Each war brings with it unique injuries and health afflictions for those who fight. For Iraq and Afghanistan, improvised explosive devices have led to extensive traumatic brain injuries and loss of limbs.

But those wounds aren’t the beginning and end of the kind of health problems this generation of the military is facing. Among those singled out by a Senate report: skin cancer, epilepsy, sleep disorders, hydrocephalus and chronic pain disorders.

Some of the conditions are interrelated, as described by the Appropriations Committee draft report for the fiscal 2015 defense spending bill. The report was obtained by The Subcommittee on Appropriations approved the bill Tuesday, and the full panel is set to do so Thursday.

Epilepsy, for instance, could be related to traumatic brain injuries:

The Committee is concerned about the large number of service men and women returning from the Persian Gulf Wars and Afghanistan who have sustained traumatic brain injuries [TBI] and the long-term consequences of TBI. These wounded warriors are at high risk for developing posttraumatic epilepsy, depression, cognitive difficulties, and posttraumatic stress disorder, which may be interconnected. As current TBI longitudinal studies have not include epilepsy, the Committee encourages the Department to place greater priority and invest more funding in longitudinal epidemiological research, including epilepsy surveillance, to better understand the magnitude and outcomes.

The panel sets aside $7.5 million for epilepsy research, and suggests the Defense Department expand research on the link between brain injuries and epilepsy.

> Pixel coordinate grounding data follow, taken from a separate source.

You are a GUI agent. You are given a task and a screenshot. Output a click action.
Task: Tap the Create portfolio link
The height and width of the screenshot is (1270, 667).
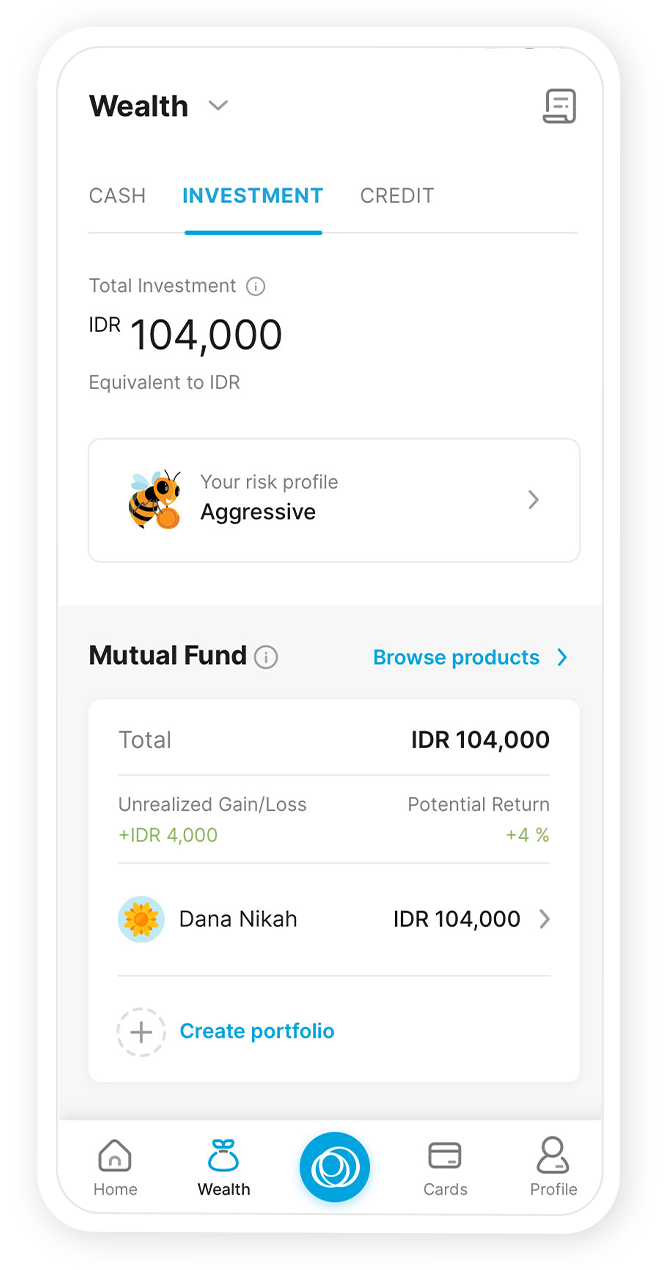coord(257,1031)
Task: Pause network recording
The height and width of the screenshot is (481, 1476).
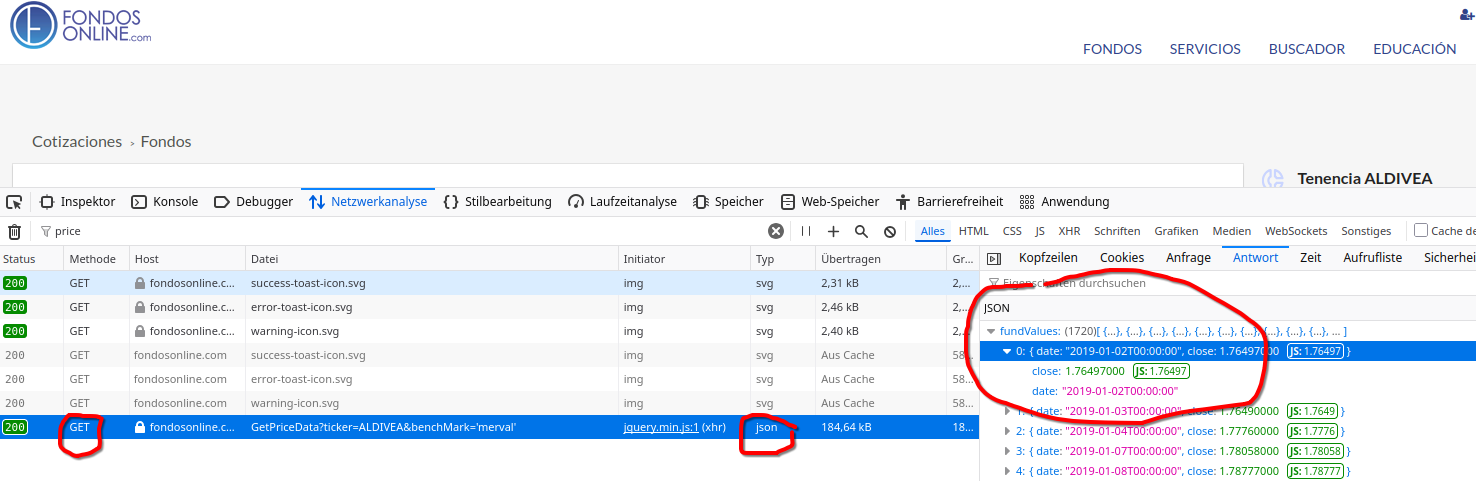Action: click(x=806, y=231)
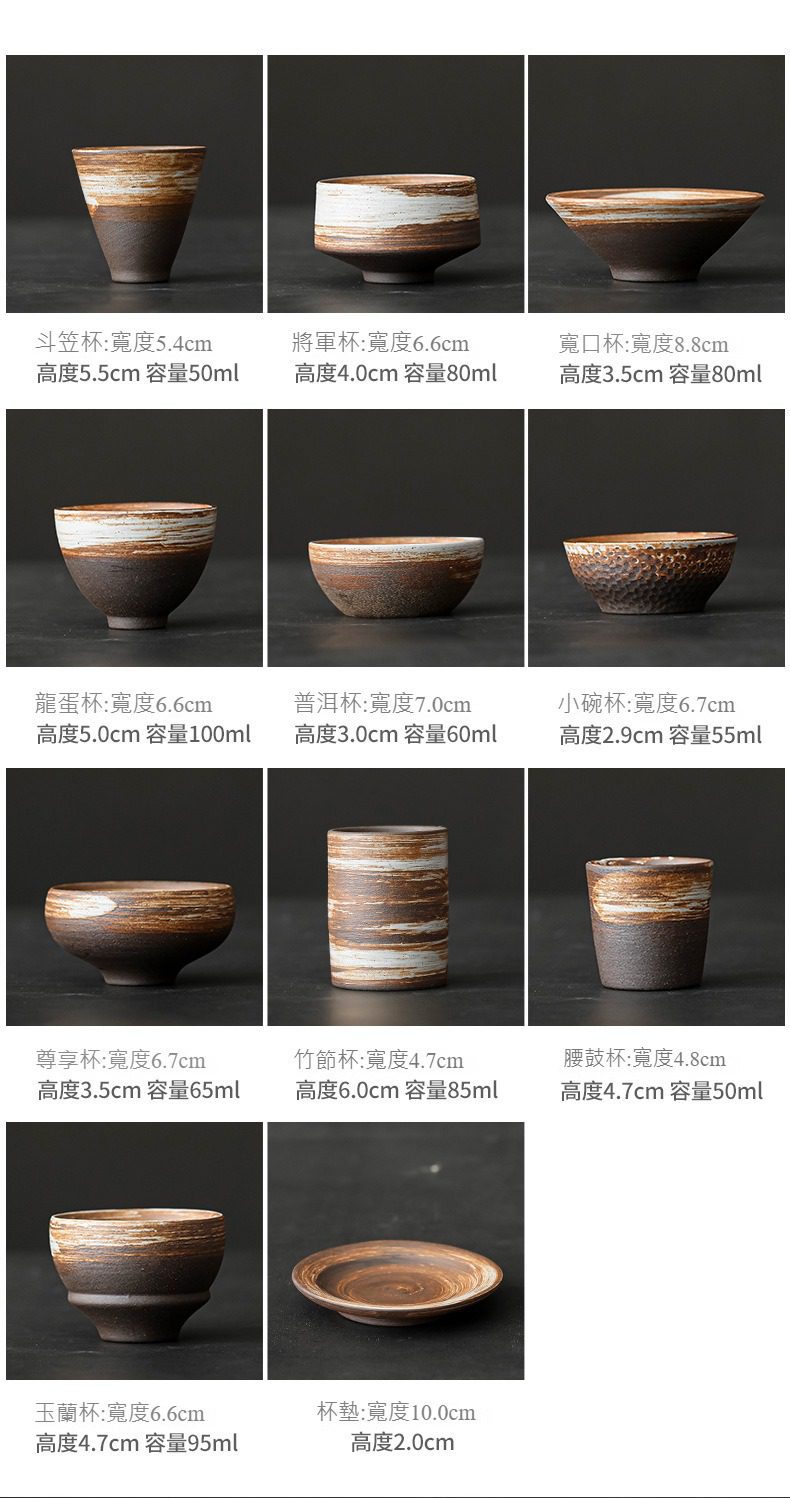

Hydrocephalus, too is related to TBI:

The Committee is concerned that of the estimated 294,000 service members who have sustained a traumatic brain injury [TBI] in Operations Enduring Freedom and Iraqi Freedom, over 30,000 are expected to develop hydrocephalus. Hydrocephalus, an increased accumulation of fluid in the brain, often has a delayed onset and can easily be misdiagnosed as dementia or other aging related diseases. Given that there is currently no cure for hydrocephalus and current treatment options are limited and have high failure rates, the Committee encourages the Department to increase its investments in hydrocephalus research.

But the health of today’s troops isn’t only affected by the enemy; it’s also affected by the environment in which they are fighting.

The Committee understands that melanoma diagnoses are increasing among active duty service members and that melanoma is the fifth most common cancer among veterans. Recent research suggests that exposure to high levels of solar radiation in young adulthood is associated with a higher risk of melanoma mortality. Given the extreme and harsh conditions service members face in theater and the rise of this aggressive and frequently deadly form of cancer, the Committee encourages the Department to continue its investment in melanoma research.

(An earlier generation of veterans might have suffered from melanoma via other means.)

Also, the committee, noted, sleep disorders — associated with TBI and post-traumatic stress — are “increasingly prevalent among servicemembers.” Chronic pain disorders, also “increasingly prevalent,” can lead to overmedication. The committee mentions the promise of “medication, tai chi, yoga and acupuncture” for treating those pain disorders.